John Reynolds


Jorge Luis Borges has written somewhere that the aesthetic is a moment when we sense that we are about to understand something, but never quite do. It is in the spirit of this insight that John Reynolds has evolved his recent canvases, shown at 100m2 in Federal Street over the days just before Christmas. This imminence that his works convey of something just about to be revealed - allied with the imperative of a subtle involvement of the spectator in the process of enquiry - make him one of the most interesting' of the younger painters who have emerged here in the last year or two.

Protocol for an Odatisque 1980
conté and acrylic on board,
2058 mm x 3962 mm
(Auckland School of
Architecture Library)

With this group of works, executed in conté pastel on the black-primed canvas (for previous ones he used an un-primed support). he has embarked upon fields are as if engulfed by night. Starting sometimes with the Ariadne-like thread of a pregnant phrase (Reynolds is a collector of pregnant phrases) and armed certainly with preparatory, sometimes diaristic, studies, Reynolds winds himself little by little into the labyrinthine ambiguity of each work.
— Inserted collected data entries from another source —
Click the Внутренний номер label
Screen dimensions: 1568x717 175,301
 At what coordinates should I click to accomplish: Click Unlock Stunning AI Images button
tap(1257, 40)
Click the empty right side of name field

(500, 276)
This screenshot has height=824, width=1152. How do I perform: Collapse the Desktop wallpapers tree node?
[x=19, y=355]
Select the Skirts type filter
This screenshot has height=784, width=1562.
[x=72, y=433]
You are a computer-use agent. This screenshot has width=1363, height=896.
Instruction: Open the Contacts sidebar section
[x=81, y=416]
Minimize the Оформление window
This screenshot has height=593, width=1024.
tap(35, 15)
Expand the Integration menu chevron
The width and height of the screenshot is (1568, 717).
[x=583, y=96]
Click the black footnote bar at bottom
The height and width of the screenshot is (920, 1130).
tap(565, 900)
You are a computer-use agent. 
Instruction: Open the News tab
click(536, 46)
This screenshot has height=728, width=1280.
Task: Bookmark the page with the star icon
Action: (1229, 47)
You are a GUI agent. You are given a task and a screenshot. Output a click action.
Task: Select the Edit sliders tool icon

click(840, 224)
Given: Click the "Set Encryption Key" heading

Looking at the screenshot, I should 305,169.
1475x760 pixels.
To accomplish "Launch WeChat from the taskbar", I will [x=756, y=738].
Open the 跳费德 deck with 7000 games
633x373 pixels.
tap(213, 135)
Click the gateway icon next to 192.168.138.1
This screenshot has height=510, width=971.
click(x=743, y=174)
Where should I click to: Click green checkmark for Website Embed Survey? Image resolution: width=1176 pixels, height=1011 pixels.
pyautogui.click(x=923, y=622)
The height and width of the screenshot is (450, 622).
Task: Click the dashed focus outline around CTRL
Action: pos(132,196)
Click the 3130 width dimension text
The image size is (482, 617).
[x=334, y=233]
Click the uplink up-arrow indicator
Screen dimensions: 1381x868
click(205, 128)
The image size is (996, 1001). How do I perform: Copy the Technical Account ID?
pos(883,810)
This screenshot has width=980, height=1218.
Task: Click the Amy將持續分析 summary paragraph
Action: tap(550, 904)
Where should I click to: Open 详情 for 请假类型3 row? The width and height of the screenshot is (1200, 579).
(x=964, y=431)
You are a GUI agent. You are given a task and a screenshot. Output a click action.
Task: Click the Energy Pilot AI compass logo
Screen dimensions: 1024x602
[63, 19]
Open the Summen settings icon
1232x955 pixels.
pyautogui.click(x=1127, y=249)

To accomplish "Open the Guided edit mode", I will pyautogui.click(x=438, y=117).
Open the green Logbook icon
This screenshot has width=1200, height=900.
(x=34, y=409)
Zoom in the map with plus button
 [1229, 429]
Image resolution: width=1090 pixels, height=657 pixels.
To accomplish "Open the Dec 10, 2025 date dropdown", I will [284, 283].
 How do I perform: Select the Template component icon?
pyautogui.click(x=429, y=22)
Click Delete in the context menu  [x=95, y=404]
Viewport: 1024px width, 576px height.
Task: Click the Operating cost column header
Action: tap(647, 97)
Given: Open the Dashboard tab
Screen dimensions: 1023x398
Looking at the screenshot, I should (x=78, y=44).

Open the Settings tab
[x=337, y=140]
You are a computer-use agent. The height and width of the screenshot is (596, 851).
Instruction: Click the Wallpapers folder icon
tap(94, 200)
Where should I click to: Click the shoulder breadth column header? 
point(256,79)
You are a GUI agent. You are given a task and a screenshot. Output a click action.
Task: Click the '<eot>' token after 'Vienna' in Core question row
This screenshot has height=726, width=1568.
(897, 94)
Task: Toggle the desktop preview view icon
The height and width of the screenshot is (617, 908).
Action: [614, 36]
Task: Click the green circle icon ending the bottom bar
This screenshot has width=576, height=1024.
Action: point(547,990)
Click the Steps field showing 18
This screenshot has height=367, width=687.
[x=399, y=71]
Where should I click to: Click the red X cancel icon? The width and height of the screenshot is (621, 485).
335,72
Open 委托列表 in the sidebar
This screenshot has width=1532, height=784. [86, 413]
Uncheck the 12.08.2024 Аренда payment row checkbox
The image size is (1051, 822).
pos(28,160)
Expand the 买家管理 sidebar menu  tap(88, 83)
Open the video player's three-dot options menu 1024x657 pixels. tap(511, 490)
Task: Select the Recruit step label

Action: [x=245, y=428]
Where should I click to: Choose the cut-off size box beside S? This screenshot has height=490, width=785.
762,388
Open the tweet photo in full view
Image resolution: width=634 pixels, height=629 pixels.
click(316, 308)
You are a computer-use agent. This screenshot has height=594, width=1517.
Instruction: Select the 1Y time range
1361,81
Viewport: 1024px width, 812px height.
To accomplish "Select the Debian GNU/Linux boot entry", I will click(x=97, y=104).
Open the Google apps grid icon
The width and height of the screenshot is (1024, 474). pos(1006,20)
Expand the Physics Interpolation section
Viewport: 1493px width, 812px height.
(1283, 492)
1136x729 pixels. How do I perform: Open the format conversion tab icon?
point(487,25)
There is no special virtuosity about Reynolds's line. It starts out as if to make a classical formal statement of an almost Pythagorean kind, and then dwindles away, scarcely able to hold its own against the invading darkness of the ground. Stylistically his drawing seems to hover between the architectonic rulings of an AI Held and the more intuitive stop/start markings of a Cy Twombly. Unlike Twombly, however, Reynolds's line does not use tonal contrasts to suggest space. To the extent that there is space in these works it is evoked by the direction in which the line moves - its angles and curves and overlaps.

Looking at the largest of these new canvases, Protocol for an Odalisque, one is inevitably reminded of Matisse (and perhaps more obscurely of Ingres): but rather than the earlier Luxe, Calme et Volupte it is the Odalisque motif as it is seen in its latter transformations through many of Matisse's cut-outs. In Protocol for an Odalisque, however, the voluptuous forms of the classical Odalisque are replaced by the severer symbols of the ziggurat, the open fan, the flight of stairs.

Off the Shoulder Doric 1980
conté and acrylic on board,
914 mm x 914 mm
(Collection of the artist)

Off the Shoulder Doric is a simpler conception that seems to make statements about contrasts between the vertical, departures from the vertical, the triangle, and the wedge-shaped segment of a circle created by a sweeping line pivoted from a point.

John Reynolds is a painter whose future development will be well worth watching.